Indeed, industry lobbyists argue the Fed could have already covered derivatives under its existing regulatory authority — but chose not to.

The Fed, which was specifically directed by Congress to address derivatives under the Gramm-Leach-Bliley Act of 1999, included derivatives trades under Section 23B, which requires transactions with affiliates to be conducted at arm's length. Though it said credit derivatives should be treated as a credit exposure, it decided not to include other types of trades.

"The Fed was directed to address it in GLB and it essentially backed down," said Oliver Ireland, a partner with Morrison & Foerster LLP who was a lawyer at the Fed at the time.

Large financial companies threatened to move their business offshore if all derivatives were covered, he said.

"The Fed didn't want to make them covered transactions because of the pushback and the effect it was going to have on banks," Ireland said. "Nothing has changed with the economics of the world since then. But [the administration] has come back and they are tightening up and they are applying this to derivatives and the effects could be pretty dramatic."

The administration acknowledges the Fed could subject all derivatives to the interaffiliate transaction limits but wants to compel the central bank to act.

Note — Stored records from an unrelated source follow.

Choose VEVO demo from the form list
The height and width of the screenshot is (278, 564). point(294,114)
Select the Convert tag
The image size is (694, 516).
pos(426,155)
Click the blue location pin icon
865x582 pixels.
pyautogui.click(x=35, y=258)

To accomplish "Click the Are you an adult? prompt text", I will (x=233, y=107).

Robert Mannion, a former deputy general counsel with the Fed that specialized in 23A and B issues and is now a lawyer with Arnold & Porter LLP, said the Fed should have clamped down harder years ago.

"It seems to me a reasonable proposal to subject them to affiliate restrictions; then if there is a need for exemptions of some kind, the regulators can issue exemptions," Mannion said. "I think you have to look at what the exposure is out there, and I don't think that has been done yet."

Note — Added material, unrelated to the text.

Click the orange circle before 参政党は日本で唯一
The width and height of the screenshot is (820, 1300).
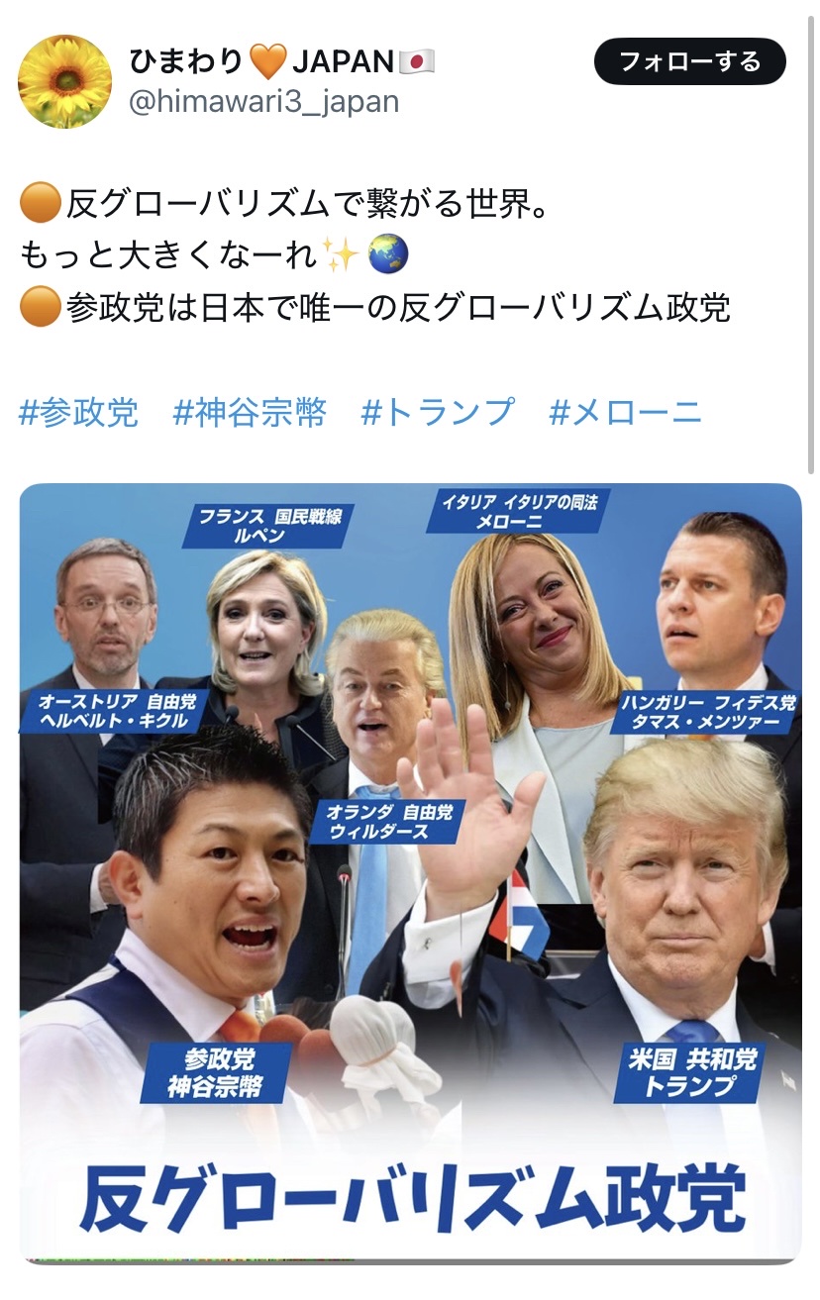pos(39,308)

Richard Carnell, an associate professor at Fordham University School of Law, said the administration's proposal makes sense.

"Credit exposure is just as real on a derivative as on a financial guarantee. For the law to restrict one and ignore the other is downright silly," he said. "Opposing any quantitative limit on derivatives exposure would exemplify the sort of special-interest politics that set us up for the financial debacle."

Industry lobbyists would like to see the provision dropped altogether but are trying at least to persuade lawmakers to let the bulk of transactions be exempt from the restrictions. With most of the focus on the reform bill going toward other issues, their chances of success are unclear.

"Such types of relief could potentially make the application of the rule less disruptive to banks' use of interaffiliate derivatives as a risk management tool. Of course, the devil is always in the details," said the former regulator.